Narayanan, Chitra. Conformational characterization of the intrinsically disordered protein α-Synuclein. Retrieved from https://doi.org/doi:10.7282/T33J3BPS
DescriptionProteins in their functional forms play a vital role in all major processes in the cell.
Protein misfolding has been associated with a large number of diseased states.
Intrinsically Disordered Proteins (IDPs) have gained much attention because of their
involvement in key cellular processes and predominance in diseased states. A number of
neurodegenerative diseases including Alzheimer’s, Parkinson’s and Huntington’s
diseases have been correlated with the aggregation of IDPs.
α-synuclein is a 140 amino acid archetypal IDP implicated in the pathology of
Parkinson's disease. Aggregation of α-synuclein is sensitive to changes in amino acid
substitutions along the sequence and changes in chemical environments. Characterizing
the monomeric form is essential to understanding the conformational changes leading to
the aggregated state. In this work, ensembles of structures generated from Replica
Exchange Molecular Dynamics simulations were used to characterize aggregation-prone
states of monomeric form of α-synuclein.
The conformational characteristics of α-synuclein were evaluated in terms of the
statistical properties of the chain over a range of solvent conditions and comparing with
predictions from polymer theory, using temperature as a proxy for solvent quality.

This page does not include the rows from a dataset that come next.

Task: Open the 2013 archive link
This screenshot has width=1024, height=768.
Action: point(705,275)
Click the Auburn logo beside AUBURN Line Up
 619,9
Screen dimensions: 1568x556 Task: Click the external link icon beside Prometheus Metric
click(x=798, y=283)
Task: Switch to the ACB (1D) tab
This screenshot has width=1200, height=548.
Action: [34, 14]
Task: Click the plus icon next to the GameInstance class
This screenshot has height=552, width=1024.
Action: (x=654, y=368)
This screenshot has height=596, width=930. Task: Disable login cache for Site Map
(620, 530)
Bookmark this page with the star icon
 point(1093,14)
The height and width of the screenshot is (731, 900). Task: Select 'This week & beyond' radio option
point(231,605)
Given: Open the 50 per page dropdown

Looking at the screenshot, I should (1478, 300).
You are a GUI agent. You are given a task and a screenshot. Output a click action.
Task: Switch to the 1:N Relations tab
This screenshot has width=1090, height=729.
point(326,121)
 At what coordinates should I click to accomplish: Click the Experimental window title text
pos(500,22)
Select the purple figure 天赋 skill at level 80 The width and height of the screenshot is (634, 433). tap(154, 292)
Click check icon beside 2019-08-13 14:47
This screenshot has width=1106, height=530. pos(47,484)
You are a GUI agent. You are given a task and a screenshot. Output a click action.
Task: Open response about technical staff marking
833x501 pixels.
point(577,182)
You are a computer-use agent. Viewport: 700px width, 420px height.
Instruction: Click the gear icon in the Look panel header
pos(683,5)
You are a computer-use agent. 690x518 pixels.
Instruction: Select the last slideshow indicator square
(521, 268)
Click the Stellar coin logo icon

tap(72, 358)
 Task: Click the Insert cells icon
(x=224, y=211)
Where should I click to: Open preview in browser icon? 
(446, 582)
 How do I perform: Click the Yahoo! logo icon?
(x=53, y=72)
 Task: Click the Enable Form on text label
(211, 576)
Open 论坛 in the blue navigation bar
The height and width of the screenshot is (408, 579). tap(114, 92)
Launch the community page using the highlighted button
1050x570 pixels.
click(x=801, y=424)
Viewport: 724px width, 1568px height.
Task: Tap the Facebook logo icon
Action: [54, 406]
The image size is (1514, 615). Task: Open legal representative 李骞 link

Results of this work indicate that α-synuclein behaves as expected for a homopolymer
chain at extremes of solvent quality while at intermediate values, the identity of the
monomeric units along the sequence significantly influence the polymeric and
conformational characteristics of the chain. Comparison of the back-calculated
experimental parameters for the simulation ensemble with that of the NMR observation
shows that ensembles that fit to experimental parameters describing both local and longrange
characteristics, represented by the experimental Residual Dipolar Couplings (RDC)
and Paramagnetic Relaxation Enhancements respectively, provides a better representation
of the experimental ensemble.
The conformations of the neutral and low pH ensembles of α-synuclein were
characterized by integrating molecular simulations with experimental NMR observations,
to elucidate the effect of the altered charge distribution with change in pH on the
structural properties of these ensembles. The results from this study indicate a significant
structural reorganization with change in pH in terms of the long-range interactions,
compaction of the C-terminal region at low pH leading to faster aggregation at low pH.